In social psychological research, the use of affirmations has been shown to have lasting effects. Affirming one’s self-worth can overcome threats from other life domains, . Combining affirmations with a rhythmic loading has the potential to extend the value of this process further by embedding it deeper within the memory structures of the brain. Musical exercises that utilise this feature include those drawn from the field of Positive Psychology, and ask participants to identify the strengths they harbour that may be used to support them overcome adversity, as well as those that reinforce the autonomy they have over their own lives and the importance of taking responsibility for their actions.
In several drug and alcohol rehabilitation centres I visited in Canada, a traditional drumming room, sat comfortably alongside the clinical counselling rooms of counsellors and psychologists. There was a comfortable coexistence between the power of an ancient healing tradition and a western treatment approach that relied more heavily on discussion. In the past we have readily dismissed the learning of traditional peoples, only to discover at our cost the value of that understanding. The use of rhythm in helping support psychological and social healing for those with addiction and mental health challenges is one of these areas where we stand to learn from those who came before us. More and more research is recognising the power of music to heal and support social and emotional growth. It reaches where words cannot, and has broad application, yet still the number of counsellors or AOD treatment organisations actively integrating music into their practice remains small. Many therapists believe that they are not musical (irrational thinking) or that music in a therapeutic setting is a specialist field, and certainly qualified music therapists carry a deeper knowledge of the use of music in this way; yet this should not preclude others with a different set of skills, from drawing on its benefits to serve their clients. Many simple musical exercises exist that can help people managing or recovering from co-ocurring drug and mental health conditions, and these can be utilised without risk; particularly those that focus on the psycho-educational elements of recovery.
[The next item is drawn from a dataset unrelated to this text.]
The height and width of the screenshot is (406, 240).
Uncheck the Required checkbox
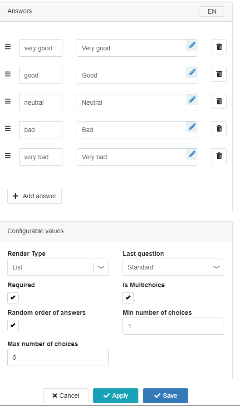click(x=13, y=298)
In fact, counsellors and other psychotherapists may bring to this field a significant skill from their training as reflective practitioners - marrying the discussion element to the musical exercises in order to deepen psychosocial understanding.
As counsellors or therapists we work to extend the perspective of our clients to show them new ways to address their issues, and this same focus might apply to the use of music in therapy, in order to extend the reach of our support to those who might benefit from it.